- [Saved entries]:
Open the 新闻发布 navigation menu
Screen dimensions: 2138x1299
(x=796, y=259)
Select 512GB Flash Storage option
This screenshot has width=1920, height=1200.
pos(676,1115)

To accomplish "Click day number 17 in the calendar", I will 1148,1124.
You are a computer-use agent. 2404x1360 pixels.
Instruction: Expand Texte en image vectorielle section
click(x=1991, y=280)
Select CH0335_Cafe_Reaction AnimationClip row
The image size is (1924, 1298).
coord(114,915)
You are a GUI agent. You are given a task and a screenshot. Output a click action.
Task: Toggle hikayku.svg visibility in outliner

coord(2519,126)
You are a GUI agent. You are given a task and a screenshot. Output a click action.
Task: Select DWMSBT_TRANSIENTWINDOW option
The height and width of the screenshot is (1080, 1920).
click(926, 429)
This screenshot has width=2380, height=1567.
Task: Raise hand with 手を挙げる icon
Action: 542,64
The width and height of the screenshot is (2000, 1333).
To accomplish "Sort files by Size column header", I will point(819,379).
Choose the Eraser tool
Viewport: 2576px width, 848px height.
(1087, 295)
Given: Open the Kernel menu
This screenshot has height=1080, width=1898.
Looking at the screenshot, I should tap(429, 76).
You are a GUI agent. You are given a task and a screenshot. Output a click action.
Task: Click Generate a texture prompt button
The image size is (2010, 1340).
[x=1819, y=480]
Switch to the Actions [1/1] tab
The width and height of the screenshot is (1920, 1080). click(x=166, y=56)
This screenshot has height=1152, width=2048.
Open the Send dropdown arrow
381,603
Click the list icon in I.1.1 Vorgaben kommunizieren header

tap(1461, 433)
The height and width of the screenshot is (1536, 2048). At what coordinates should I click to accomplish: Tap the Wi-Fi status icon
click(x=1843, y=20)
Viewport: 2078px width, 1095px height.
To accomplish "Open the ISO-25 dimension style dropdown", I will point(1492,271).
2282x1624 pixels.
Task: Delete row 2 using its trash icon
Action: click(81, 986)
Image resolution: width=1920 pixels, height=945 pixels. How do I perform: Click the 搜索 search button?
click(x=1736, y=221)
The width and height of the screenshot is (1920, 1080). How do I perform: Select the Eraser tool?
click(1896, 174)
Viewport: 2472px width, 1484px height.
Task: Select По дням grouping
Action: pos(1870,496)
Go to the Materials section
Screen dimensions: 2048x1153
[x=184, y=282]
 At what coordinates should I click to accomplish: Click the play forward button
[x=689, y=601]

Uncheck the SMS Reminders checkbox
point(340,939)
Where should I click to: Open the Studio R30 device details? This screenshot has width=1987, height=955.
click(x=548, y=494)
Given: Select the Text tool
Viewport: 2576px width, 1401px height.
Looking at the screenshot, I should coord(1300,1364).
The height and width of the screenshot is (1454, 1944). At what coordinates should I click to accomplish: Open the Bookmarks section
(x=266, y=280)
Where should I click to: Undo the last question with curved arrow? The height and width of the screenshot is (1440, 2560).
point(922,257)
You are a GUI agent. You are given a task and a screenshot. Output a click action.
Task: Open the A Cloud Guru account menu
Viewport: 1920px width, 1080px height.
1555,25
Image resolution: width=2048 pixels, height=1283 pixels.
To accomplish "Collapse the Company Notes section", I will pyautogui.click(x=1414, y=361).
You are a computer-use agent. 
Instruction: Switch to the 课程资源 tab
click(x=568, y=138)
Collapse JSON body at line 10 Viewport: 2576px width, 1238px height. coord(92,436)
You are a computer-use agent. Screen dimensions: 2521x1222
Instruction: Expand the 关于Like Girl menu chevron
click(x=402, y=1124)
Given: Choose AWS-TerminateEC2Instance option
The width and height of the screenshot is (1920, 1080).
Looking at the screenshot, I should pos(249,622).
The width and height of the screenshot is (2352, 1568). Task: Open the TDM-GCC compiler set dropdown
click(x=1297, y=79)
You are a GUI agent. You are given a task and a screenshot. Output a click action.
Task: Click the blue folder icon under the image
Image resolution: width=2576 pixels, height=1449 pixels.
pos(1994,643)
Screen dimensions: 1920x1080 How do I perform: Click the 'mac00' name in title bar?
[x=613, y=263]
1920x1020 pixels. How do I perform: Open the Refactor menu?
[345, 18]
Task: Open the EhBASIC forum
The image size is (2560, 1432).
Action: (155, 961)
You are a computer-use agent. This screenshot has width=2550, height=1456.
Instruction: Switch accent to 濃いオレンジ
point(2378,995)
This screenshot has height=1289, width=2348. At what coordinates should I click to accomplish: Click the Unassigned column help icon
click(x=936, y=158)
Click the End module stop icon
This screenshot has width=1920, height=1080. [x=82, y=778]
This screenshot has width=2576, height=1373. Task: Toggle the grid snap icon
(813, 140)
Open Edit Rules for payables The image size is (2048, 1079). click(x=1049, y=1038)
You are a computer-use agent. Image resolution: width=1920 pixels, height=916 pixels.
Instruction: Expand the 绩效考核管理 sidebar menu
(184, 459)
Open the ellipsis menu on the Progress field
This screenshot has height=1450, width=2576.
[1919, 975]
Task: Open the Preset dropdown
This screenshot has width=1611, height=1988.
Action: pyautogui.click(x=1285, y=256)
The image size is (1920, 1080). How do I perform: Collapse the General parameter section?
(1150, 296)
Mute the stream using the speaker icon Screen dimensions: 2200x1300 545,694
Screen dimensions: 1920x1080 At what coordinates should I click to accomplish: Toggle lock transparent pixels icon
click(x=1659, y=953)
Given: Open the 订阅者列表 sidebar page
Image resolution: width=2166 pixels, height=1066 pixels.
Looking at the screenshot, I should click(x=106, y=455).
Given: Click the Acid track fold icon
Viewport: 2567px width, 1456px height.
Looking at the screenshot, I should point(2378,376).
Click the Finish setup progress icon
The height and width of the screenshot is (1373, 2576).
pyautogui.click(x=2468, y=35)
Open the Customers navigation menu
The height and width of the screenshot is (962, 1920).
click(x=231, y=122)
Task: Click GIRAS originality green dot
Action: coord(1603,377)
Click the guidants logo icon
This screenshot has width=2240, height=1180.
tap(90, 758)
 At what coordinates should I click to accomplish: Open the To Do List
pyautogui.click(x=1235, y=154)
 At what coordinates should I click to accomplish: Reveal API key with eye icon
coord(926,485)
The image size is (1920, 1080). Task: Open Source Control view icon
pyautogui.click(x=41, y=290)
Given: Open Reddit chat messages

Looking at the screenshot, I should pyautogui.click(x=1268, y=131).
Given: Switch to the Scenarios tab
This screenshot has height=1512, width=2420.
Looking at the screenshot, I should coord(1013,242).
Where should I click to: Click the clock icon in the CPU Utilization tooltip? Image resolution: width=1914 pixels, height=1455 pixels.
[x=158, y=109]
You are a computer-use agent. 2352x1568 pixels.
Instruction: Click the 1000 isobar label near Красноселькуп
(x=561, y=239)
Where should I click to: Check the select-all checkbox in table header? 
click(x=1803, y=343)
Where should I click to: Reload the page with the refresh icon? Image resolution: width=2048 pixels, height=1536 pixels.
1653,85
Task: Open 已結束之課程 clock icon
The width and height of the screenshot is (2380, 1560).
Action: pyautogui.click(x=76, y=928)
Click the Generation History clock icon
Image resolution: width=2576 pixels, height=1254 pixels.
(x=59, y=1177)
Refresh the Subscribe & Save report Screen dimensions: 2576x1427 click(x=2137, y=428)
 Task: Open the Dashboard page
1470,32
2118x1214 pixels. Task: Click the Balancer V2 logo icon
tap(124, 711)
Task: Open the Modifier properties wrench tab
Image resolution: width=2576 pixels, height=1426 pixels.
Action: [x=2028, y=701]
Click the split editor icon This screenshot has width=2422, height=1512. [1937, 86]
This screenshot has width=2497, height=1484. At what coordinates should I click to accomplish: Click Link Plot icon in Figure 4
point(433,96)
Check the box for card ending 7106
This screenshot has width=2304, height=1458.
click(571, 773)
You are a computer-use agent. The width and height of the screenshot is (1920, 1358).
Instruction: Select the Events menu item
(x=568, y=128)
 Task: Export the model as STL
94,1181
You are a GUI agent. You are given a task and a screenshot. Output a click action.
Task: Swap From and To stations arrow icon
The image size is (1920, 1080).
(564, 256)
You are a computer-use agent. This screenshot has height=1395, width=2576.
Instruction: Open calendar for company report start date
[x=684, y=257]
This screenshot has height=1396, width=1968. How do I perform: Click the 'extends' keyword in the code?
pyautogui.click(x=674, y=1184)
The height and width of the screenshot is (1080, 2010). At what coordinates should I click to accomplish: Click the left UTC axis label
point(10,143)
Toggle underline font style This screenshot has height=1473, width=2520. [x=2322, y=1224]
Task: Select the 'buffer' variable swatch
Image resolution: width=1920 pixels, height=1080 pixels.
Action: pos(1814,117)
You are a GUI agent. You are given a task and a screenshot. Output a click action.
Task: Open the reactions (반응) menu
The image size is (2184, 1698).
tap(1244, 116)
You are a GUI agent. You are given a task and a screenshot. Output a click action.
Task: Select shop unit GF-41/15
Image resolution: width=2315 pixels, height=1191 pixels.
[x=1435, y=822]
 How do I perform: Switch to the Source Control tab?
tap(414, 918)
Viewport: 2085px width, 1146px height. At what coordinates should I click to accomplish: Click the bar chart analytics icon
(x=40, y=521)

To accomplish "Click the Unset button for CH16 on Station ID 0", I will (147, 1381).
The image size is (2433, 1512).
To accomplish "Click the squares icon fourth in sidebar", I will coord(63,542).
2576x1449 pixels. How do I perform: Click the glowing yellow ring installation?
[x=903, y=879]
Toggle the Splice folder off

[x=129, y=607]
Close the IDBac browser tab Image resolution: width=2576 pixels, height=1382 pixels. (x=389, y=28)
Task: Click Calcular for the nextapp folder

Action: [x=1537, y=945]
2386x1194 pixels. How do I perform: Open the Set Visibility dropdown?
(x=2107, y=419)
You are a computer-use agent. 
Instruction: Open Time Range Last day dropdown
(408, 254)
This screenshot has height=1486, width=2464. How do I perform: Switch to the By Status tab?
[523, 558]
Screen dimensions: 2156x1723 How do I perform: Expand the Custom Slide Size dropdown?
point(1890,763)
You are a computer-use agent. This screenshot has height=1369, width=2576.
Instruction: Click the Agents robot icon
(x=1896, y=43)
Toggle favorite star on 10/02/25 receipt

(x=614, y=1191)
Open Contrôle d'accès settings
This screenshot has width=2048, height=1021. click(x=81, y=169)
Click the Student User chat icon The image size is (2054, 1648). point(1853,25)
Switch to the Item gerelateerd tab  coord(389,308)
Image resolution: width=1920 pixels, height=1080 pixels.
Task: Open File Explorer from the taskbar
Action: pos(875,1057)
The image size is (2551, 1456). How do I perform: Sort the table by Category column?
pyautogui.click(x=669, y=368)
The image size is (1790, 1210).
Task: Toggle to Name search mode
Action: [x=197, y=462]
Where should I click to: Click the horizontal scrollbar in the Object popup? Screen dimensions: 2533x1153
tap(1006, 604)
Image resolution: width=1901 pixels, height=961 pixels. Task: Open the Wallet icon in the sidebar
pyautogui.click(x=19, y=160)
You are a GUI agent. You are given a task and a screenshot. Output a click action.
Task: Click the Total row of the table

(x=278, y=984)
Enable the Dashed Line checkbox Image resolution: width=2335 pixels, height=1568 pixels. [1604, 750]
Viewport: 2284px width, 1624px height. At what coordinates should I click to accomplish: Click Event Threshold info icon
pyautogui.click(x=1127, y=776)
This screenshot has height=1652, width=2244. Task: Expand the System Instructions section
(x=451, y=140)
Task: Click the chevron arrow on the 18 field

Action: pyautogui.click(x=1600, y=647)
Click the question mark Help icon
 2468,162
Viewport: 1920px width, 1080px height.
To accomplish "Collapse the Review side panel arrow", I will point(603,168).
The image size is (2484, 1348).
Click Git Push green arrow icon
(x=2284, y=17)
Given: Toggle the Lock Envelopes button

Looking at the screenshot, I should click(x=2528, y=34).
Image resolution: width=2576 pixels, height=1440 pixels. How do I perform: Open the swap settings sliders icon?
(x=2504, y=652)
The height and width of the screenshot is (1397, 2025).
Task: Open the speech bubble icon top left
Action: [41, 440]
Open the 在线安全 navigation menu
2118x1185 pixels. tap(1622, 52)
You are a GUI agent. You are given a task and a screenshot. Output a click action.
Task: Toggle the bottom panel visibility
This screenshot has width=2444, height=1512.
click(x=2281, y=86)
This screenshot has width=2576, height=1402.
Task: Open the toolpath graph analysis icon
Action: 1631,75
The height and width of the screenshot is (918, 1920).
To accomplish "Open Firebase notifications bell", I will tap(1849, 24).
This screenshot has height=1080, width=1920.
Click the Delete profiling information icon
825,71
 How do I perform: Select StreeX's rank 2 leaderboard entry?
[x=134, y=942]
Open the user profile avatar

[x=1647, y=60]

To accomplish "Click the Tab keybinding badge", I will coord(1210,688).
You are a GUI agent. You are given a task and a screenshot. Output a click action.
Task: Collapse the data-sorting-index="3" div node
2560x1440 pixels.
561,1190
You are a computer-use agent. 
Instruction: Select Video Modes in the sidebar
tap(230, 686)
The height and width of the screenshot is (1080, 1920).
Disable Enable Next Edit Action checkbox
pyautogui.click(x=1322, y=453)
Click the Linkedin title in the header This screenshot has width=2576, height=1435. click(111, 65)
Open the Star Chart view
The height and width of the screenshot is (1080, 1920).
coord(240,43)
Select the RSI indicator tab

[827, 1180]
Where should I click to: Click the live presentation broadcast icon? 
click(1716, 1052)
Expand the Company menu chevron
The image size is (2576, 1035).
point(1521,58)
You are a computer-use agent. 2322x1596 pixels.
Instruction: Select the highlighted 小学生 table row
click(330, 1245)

- [TASK GOAL]: Reprint the data above from the opening line to the line holding "You are a computer-use agent. 2404x1360", inclusive, and nothing else.

- [OUTPUT BELOW]:
Open the 新闻发布 navigation menu
Screen dimensions: 2138x1299
(x=796, y=259)
Select 512GB Flash Storage option
This screenshot has width=1920, height=1200.
pos(676,1115)

To accomplish "Click day number 17 in the calendar", I will 1148,1124.
You are a computer-use agent. 2404x1360 pixels.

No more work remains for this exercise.